BEGIN

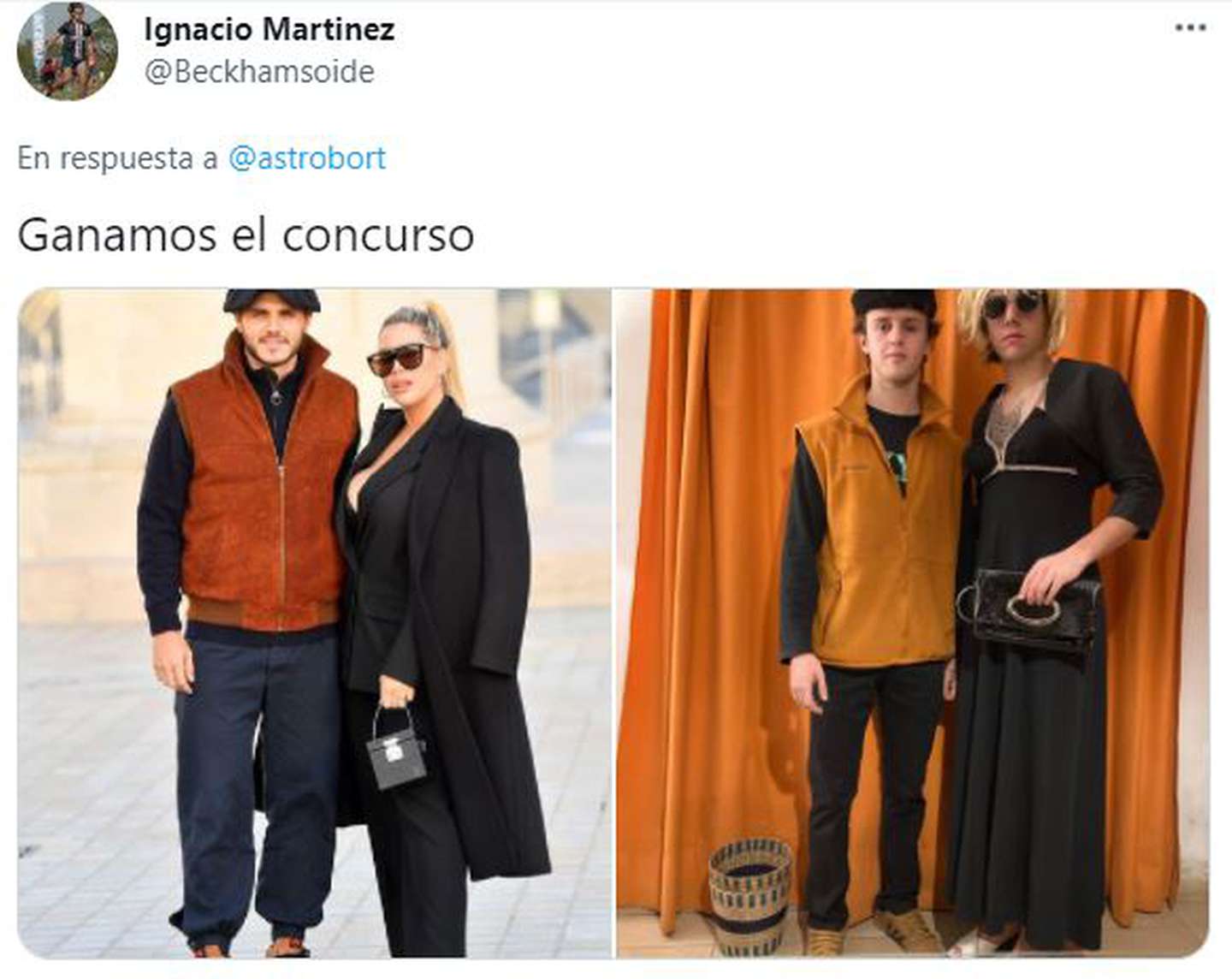Click the blonde wig in right photo
The height and width of the screenshot is (979, 1232).
pos(1014,318)
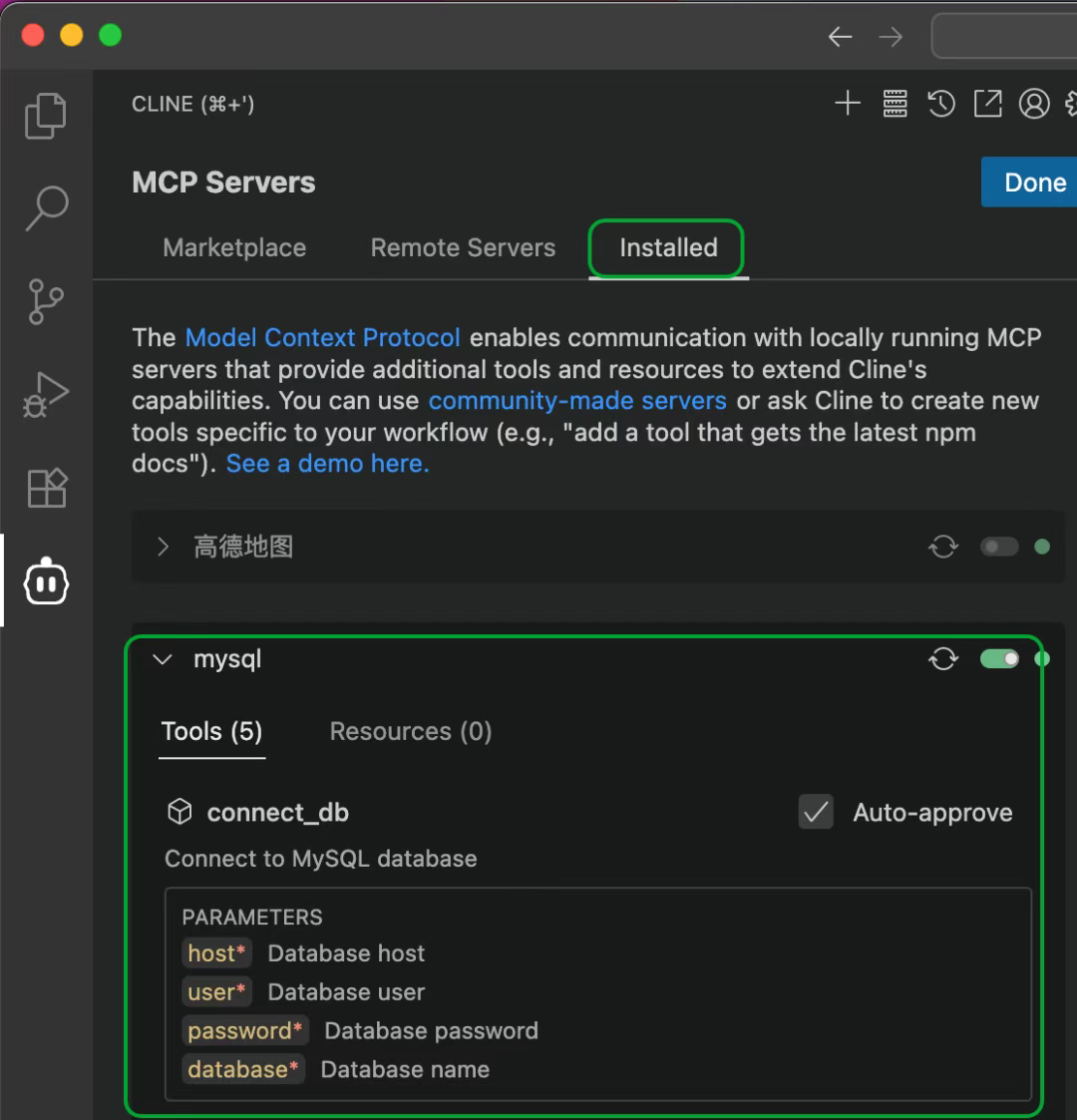Open the Explorer view in activity bar
The width and height of the screenshot is (1077, 1120).
pyautogui.click(x=46, y=116)
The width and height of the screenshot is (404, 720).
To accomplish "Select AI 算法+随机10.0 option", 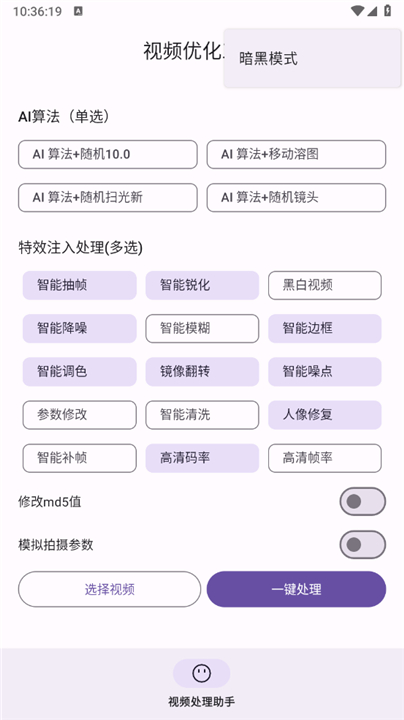I will 108,154.
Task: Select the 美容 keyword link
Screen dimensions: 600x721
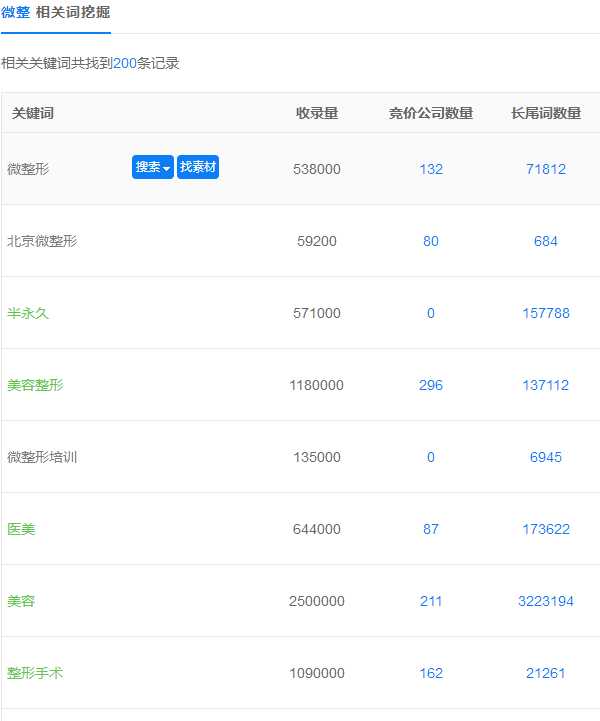Action: pos(21,601)
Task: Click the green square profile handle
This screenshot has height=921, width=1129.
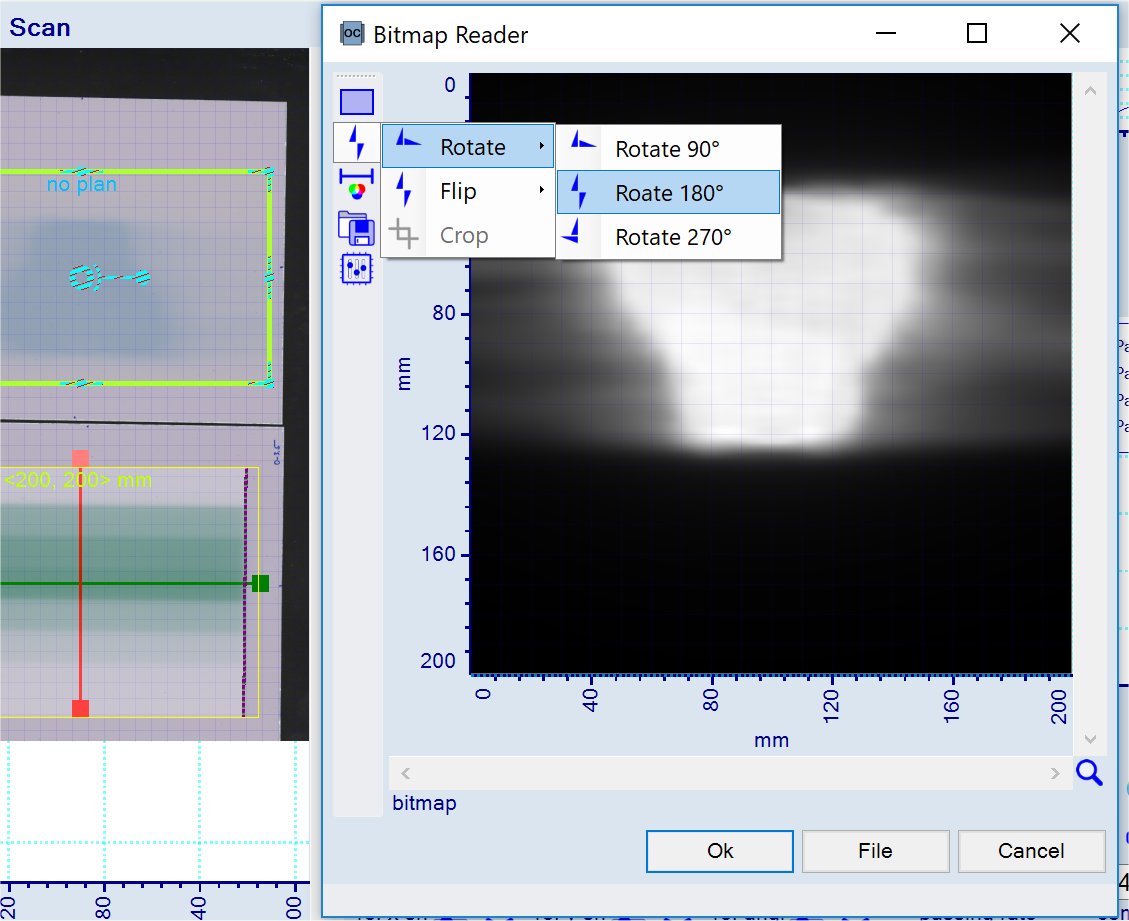Action: [x=261, y=583]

END

▶ _PROBLEM STATEMENT_
Counting the line with "Screen dimensions: 600x721" and the last line of the data above, transcribe those two lines and every line between them exactly, without the pictures.

▶ _YOUR SOLUTION_
Screen dimensions: 600x721
Action: pos(21,601)
Task: Click the green square profile handle
This screenshot has height=921, width=1129.
Action: [x=261, y=583]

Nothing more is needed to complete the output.